_AVAILABLE RECORDS_
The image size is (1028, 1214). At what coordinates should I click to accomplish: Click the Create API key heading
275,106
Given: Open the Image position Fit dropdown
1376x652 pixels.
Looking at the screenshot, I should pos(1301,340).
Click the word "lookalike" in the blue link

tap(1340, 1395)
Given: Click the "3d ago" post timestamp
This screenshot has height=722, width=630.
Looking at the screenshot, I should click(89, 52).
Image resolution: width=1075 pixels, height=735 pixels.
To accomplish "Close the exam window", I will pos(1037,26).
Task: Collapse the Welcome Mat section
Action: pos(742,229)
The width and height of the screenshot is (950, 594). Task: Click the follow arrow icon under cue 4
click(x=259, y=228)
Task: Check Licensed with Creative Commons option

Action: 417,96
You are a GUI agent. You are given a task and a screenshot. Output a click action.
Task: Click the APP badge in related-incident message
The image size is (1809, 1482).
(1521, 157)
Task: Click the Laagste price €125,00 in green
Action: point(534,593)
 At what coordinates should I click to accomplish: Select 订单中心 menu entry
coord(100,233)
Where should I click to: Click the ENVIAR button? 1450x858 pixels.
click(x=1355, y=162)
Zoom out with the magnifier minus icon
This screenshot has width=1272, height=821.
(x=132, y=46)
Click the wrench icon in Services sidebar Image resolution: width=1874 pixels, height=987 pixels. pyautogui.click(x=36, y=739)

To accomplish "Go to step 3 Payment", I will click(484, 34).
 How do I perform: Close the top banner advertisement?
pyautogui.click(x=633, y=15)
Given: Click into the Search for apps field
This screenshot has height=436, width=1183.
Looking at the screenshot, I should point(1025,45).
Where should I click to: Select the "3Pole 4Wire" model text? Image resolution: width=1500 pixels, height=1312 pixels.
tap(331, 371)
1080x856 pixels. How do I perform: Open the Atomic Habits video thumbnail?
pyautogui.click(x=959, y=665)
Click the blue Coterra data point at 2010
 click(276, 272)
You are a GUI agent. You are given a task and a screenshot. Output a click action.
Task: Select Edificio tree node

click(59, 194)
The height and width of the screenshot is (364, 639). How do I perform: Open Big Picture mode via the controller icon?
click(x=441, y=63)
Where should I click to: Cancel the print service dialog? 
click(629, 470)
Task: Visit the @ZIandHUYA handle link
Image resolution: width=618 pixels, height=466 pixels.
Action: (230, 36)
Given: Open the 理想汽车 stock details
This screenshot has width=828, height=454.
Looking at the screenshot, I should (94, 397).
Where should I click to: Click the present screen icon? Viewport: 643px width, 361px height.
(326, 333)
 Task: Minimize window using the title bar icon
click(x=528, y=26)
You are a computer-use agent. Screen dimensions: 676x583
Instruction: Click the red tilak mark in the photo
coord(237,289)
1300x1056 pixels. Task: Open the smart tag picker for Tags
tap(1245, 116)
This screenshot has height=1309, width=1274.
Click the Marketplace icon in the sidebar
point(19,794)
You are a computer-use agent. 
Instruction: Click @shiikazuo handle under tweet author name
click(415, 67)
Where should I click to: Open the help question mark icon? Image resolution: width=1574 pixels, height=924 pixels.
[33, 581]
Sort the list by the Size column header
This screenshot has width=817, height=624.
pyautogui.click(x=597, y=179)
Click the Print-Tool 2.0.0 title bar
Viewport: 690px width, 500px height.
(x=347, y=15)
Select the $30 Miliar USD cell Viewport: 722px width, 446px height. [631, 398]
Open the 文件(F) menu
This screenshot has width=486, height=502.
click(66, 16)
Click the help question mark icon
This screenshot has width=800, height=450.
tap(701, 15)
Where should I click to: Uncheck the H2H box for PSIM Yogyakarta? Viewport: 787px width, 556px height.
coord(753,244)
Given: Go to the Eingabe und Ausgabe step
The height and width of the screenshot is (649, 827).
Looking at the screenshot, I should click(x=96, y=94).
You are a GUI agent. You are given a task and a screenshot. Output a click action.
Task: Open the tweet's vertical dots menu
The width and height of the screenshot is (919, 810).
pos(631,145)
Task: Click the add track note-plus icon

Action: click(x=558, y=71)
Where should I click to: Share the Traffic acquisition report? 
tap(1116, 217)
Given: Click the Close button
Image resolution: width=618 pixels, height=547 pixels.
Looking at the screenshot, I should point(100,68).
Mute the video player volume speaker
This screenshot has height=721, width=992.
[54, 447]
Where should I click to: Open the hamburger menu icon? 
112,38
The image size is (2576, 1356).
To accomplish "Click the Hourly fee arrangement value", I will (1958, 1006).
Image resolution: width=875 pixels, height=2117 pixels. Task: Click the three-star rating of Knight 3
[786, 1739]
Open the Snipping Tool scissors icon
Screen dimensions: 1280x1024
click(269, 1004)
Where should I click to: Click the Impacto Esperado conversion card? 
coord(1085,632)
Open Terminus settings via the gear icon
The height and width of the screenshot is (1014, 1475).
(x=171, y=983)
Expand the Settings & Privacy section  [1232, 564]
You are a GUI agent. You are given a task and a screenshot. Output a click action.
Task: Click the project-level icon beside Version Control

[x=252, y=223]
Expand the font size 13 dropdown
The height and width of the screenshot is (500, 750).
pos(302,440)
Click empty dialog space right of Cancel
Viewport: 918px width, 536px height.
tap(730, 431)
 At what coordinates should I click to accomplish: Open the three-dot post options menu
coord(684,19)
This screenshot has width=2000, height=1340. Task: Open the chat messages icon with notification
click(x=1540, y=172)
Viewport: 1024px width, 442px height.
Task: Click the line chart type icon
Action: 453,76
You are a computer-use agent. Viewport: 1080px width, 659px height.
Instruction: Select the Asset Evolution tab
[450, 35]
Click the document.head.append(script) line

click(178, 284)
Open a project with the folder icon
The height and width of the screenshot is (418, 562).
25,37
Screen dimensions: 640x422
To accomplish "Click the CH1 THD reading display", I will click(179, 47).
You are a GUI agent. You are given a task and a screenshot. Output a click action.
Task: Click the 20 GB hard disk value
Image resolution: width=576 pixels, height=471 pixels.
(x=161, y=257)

_WHAT IS BEING ASKED_
Render every line of the records above as a Markdown table with two columns, Row for the row number and Text for the line. Leave out blank lines.

_SOLUTION FOR THIS PROBLEM_
| Row | Text |
|---|---|
| 1 | The image size is (1028, 1214). At what coordinates should I click to accomplish: Click the Create API key heading |
| 2 | 275,106 |
| 3 | Given: Open the Image position Fit dropdown |
| 4 | 1376x652 pixels. |
| 5 | Looking at the screenshot, I should pos(1301,340). |
| 6 | Click the word "lookalike" in the blue link |
| 7 | tap(1340, 1395) |
| 8 | Given: Click the "3d ago" post timestamp |
| 9 | This screenshot has height=722, width=630. |
| 10 | Looking at the screenshot, I should click(89, 52). |
| 11 | Image resolution: width=1075 pixels, height=735 pixels. |
| 12 | To accomplish "Close the exam window", I will pos(1037,26). |
| 13 | Task: Collapse the Welcome Mat section |
| 14 | Action: pos(742,229) |
| 15 | The width and height of the screenshot is (950, 594). Task: Click the follow arrow icon under cue 4 |
| 16 | click(x=259, y=228) |
| 17 | Task: Check Licensed with Creative Commons option |
| 18 | Action: 417,96 |
| 19 | You are a GUI agent. You are given a task and a screenshot. Output a click action. |
| 20 | Task: Click the APP badge in related-incident message |
| 21 | The image size is (1809, 1482). |
| 22 | (1521, 157) |
| 23 | Task: Click the Laagste price €125,00 in green |
| 24 | Action: point(534,593) |
| 25 |  At what coordinates should I click to accomplish: Select 订单中心 menu entry |
| 26 | coord(100,233) |
| 27 | Where should I click to: Click the ENVIAR button? 1450x858 pixels. |
| 28 | click(x=1355, y=162) |
| 29 | Zoom out with the magnifier minus icon |
| 30 | This screenshot has width=1272, height=821. |
| 31 | (x=132, y=46) |
| 32 | Click the wrench icon in Services sidebar Image resolution: width=1874 pixels, height=987 pixels. pyautogui.click(x=36, y=739) |
| 33 | To accomplish "Go to step 3 Payment", I will click(484, 34). |
| 34 |  How do I perform: Close the top banner advertisement? |
| 35 | pyautogui.click(x=633, y=15) |
| 36 | Given: Click into the Search for apps field |
| 37 | This screenshot has height=436, width=1183. |
| 38 | Looking at the screenshot, I should point(1025,45). |
| 39 | Where should I click to: Select the "3Pole 4Wire" model text? Image resolution: width=1500 pixels, height=1312 pixels. |
| 40 | tap(331, 371) |
| 41 | 1080x856 pixels. How do I perform: Open the Atomic Habits video thumbnail? |
| 42 | pyautogui.click(x=959, y=665) |
| 43 | Click the blue Coterra data point at 2010 |
| 44 |  click(276, 272) |
| 45 | You are a GUI agent. You are given a task and a screenshot. Output a click action. |
| 46 | Task: Select Edificio tree node |
| 47 | click(59, 194) |
| 48 | The height and width of the screenshot is (364, 639). How do I perform: Open Big Picture mode via the controller icon? |
| 49 | click(x=441, y=63) |
| 50 | Where should I click to: Cancel the print service dialog?  |
| 51 | click(629, 470) |
| 52 | Task: Visit the @ZIandHUYA handle link |
| 53 | Image resolution: width=618 pixels, height=466 pixels. |
| 54 | Action: (230, 36) |
| 55 | Given: Open the 理想汽车 stock details |
| 56 | This screenshot has width=828, height=454. |
| 57 | Looking at the screenshot, I should (94, 397). |
| 58 | Where should I click to: Click the present screen icon? Viewport: 643px width, 361px height. |
| 59 | (326, 333) |
| 60 |  Task: Minimize window using the title bar icon |
| 61 | click(x=528, y=26) |
| 62 | You are a computer-use agent. Screen dimensions: 676x583 |
| 63 | Instruction: Click the red tilak mark in the photo |
| 64 | coord(237,289) |
| 65 | 1300x1056 pixels. Task: Open the smart tag picker for Tags |
| 66 | tap(1245, 116) |
| 67 | This screenshot has height=1309, width=1274. |
| 68 | Click the Marketplace icon in the sidebar |
| 69 | point(19,794) |
| 70 | You are a computer-use agent.  |
| 71 | Instruction: Click @shiikazuo handle under tweet author name |
| 72 | click(415, 67) |
| 73 | Where should I click to: Open the help question mark icon? Image resolution: width=1574 pixels, height=924 pixels. |
| 74 | [33, 581] |
| 75 | Sort the list by the Size column header |
| 76 | This screenshot has width=817, height=624. |
| 77 | pyautogui.click(x=597, y=179) |
| 78 | Click the Print-Tool 2.0.0 title bar |
| 79 | Viewport: 690px width, 500px height. |
| 80 | (x=347, y=15) |
| 81 | Select the $30 Miliar USD cell Viewport: 722px width, 446px height. [631, 398] |
| 82 | Open the 文件(F) menu |
| 83 | This screenshot has width=486, height=502. |
| 84 | click(66, 16) |
| 85 | Click the help question mark icon |
| 86 | This screenshot has width=800, height=450. |
| 87 | tap(701, 15) |
| 88 | Where should I click to: Uncheck the H2H box for PSIM Yogyakarta? Viewport: 787px width, 556px height. |
| 89 | coord(753,244) |
| 90 | Given: Go to the Eingabe und Ausgabe step |
| 91 | The height and width of the screenshot is (649, 827). |
| 92 | Looking at the screenshot, I should click(x=96, y=94). |
| 93 | You are a GUI agent. You are given a task and a screenshot. Output a click action. |
| 94 | Task: Open the tweet's vertical dots menu |
| 95 | The width and height of the screenshot is (919, 810). |
| 96 | pos(631,145) |
| 97 | Task: Click the add track note-plus icon |
| 98 | Action: click(x=558, y=71) |
| 99 | Where should I click to: Share the Traffic acquisition report?  |
| 100 | tap(1116, 217) |
| 101 | Given: Click the Close button |
| 102 | Image resolution: width=618 pixels, height=547 pixels. |
| 103 | Looking at the screenshot, I should point(100,68). |
| 104 | Mute the video player volume speaker |
| 105 | This screenshot has height=721, width=992. |
| 106 | [54, 447] |
| 107 | Where should I click to: Open the hamburger menu icon?  |
| 108 | 112,38 |
| 109 | The image size is (2576, 1356). |
| 110 | To accomplish "Click the Hourly fee arrangement value", I will (1958, 1006). |
| 111 | Image resolution: width=875 pixels, height=2117 pixels. Task: Click the three-star rating of Knight 3 |
| 112 | [786, 1739] |
| 113 | Open the Snipping Tool scissors icon |
| 114 | Screen dimensions: 1280x1024 |
| 115 | click(269, 1004) |
| 116 | Where should I click to: Click the Impacto Esperado conversion card?  |
| 117 | coord(1085,632) |
| 118 | Open Terminus settings via the gear icon |
| 119 | The height and width of the screenshot is (1014, 1475). |
| 120 | (x=171, y=983) |
| 121 | Expand the Settings & Privacy section  [1232, 564] |
| 122 | You are a GUI agent. You are given a task and a screenshot. Output a click action. |
| 123 | Task: Click the project-level icon beside Version Control |
| 124 | [x=252, y=223] |
| 125 | Expand the font size 13 dropdown |
| 126 | The height and width of the screenshot is (500, 750). |
| 127 | pos(302,440) |
| 128 | Click empty dialog space right of Cancel |
| 129 | Viewport: 918px width, 536px height. |
| 130 | tap(730, 431) |
| 131 |  At what coordinates should I click to accomplish: Open the three-dot post options menu |
| 132 | coord(684,19) |
| 133 | This screenshot has width=2000, height=1340. Task: Open the chat messages icon with notification |
| 134 | click(x=1540, y=172) |
| 135 | Viewport: 1024px width, 442px height. |
| 136 | Task: Click the line chart type icon |
| 137 | Action: 453,76 |
| 138 | You are a computer-use agent. Viewport: 1080px width, 659px height. |
| 139 | Instruction: Select the Asset Evolution tab |
| 140 | [450, 35] |
| 141 | Click the document.head.append(script) line |
| 142 | click(178, 284) |
| 143 | Open a project with the folder icon |
| 144 | The height and width of the screenshot is (418, 562). |
| 145 | 25,37 |
| 146 | Screen dimensions: 640x422 |
| 147 | To accomplish "Click the CH1 THD reading display", I will click(179, 47). |
| 148 | You are a GUI agent. You are given a task and a screenshot. Output a click action. |
| 149 | Task: Click the 20 GB hard disk value |
| 150 | Image resolution: width=576 pixels, height=471 pixels. |
| 151 | (x=161, y=257) |